» **INSTRUCTIONS FOR THE TASK**: Starting at the line that contains "You are a computer-use" and ending with the line that contains "Instruction: Select the", substitute "assistant" for "agent" in the records and leave everything else unchanged. Give only those lines.

» **ITEMS**:

• • • • • • •

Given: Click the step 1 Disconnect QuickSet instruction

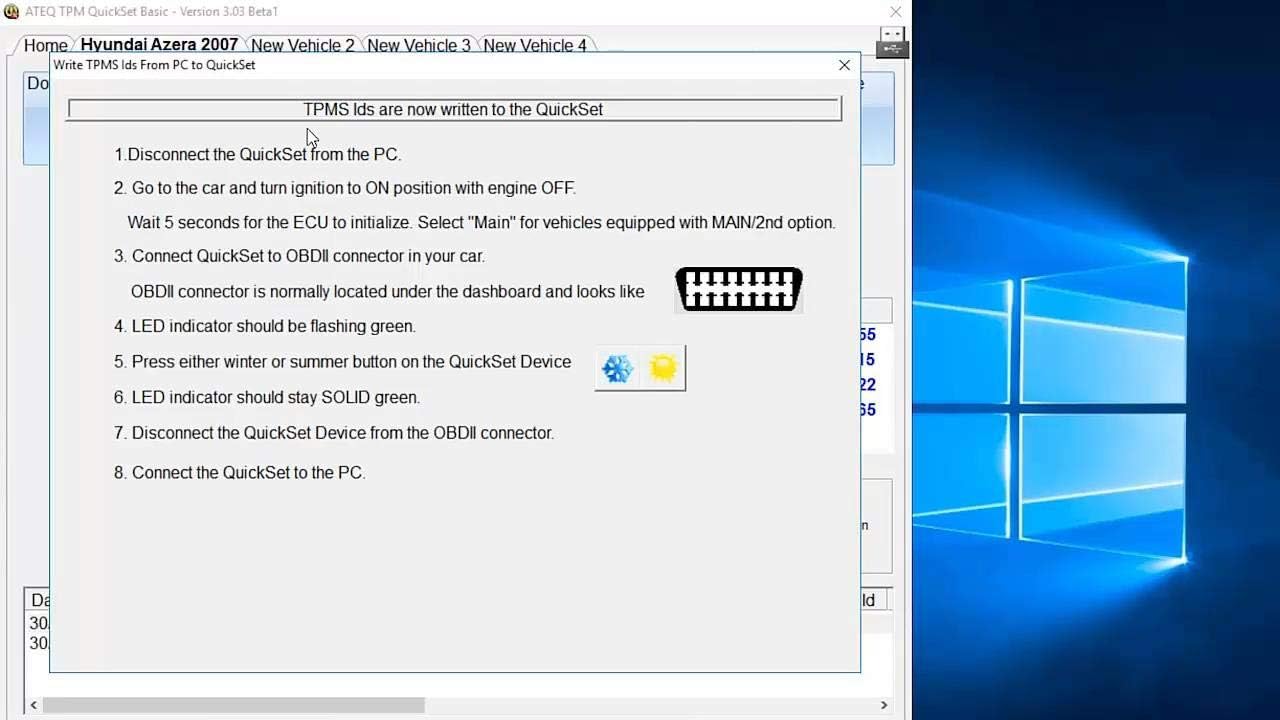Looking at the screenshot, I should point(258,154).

• • • • • • •

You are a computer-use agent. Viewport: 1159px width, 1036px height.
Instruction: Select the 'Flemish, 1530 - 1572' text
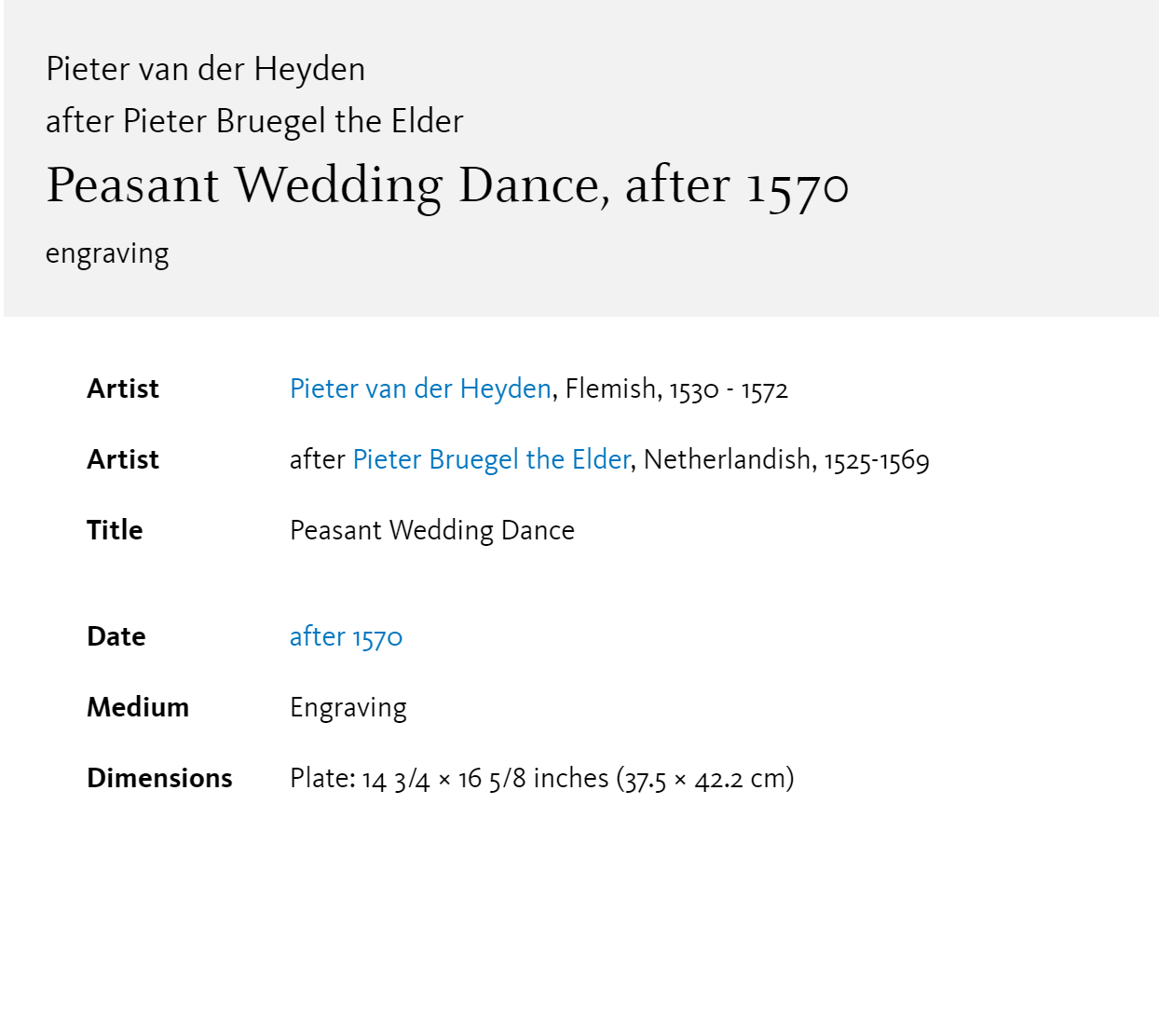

• • • • • • •

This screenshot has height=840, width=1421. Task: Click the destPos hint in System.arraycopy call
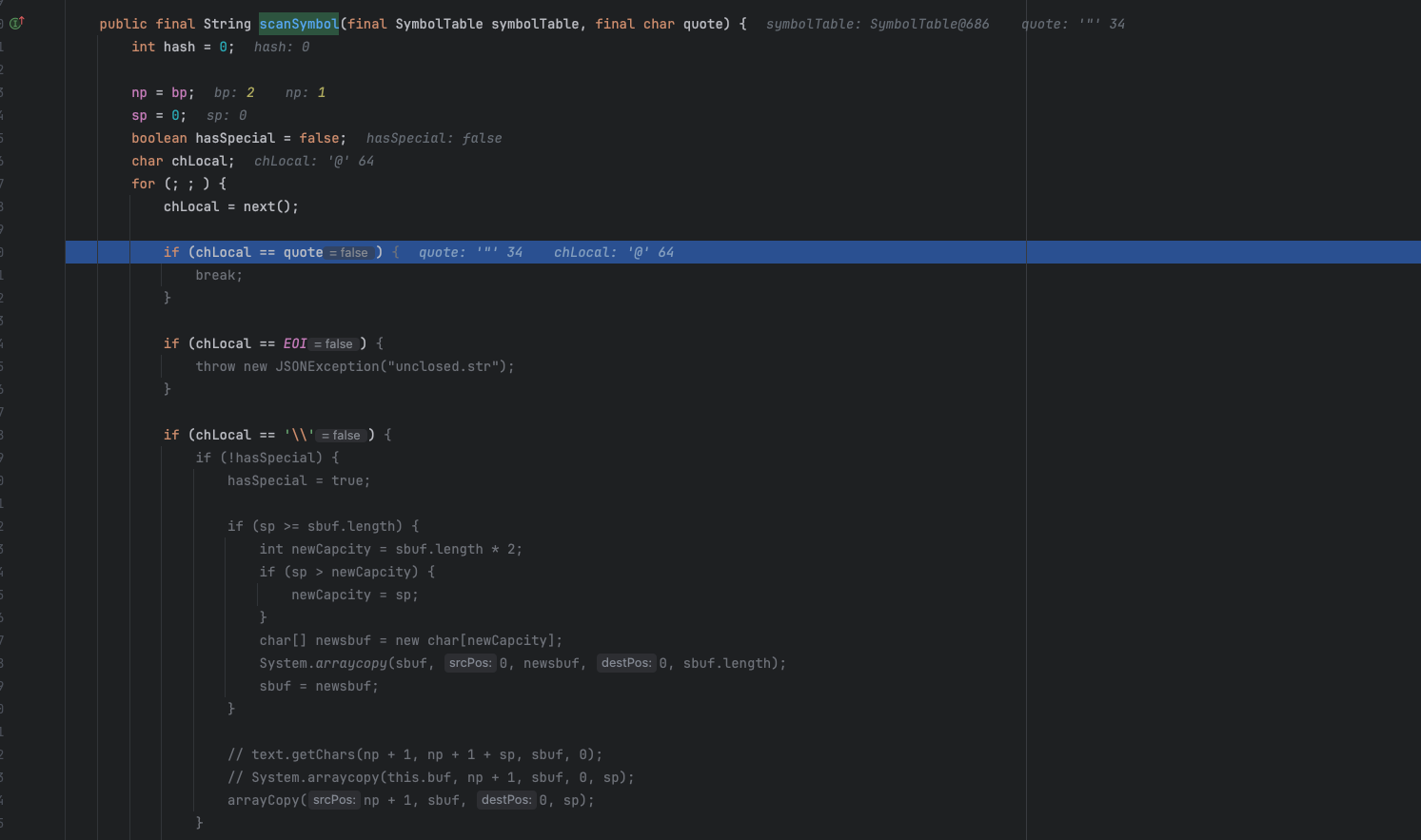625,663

• • • • • • •

» **SOLUTION TO THIS EXERCISE**:
You are a computer-use assistant. Viewport: 1159px width, 1036px height.
Instruction: Select the 'Flemish, 1530 - 1572' text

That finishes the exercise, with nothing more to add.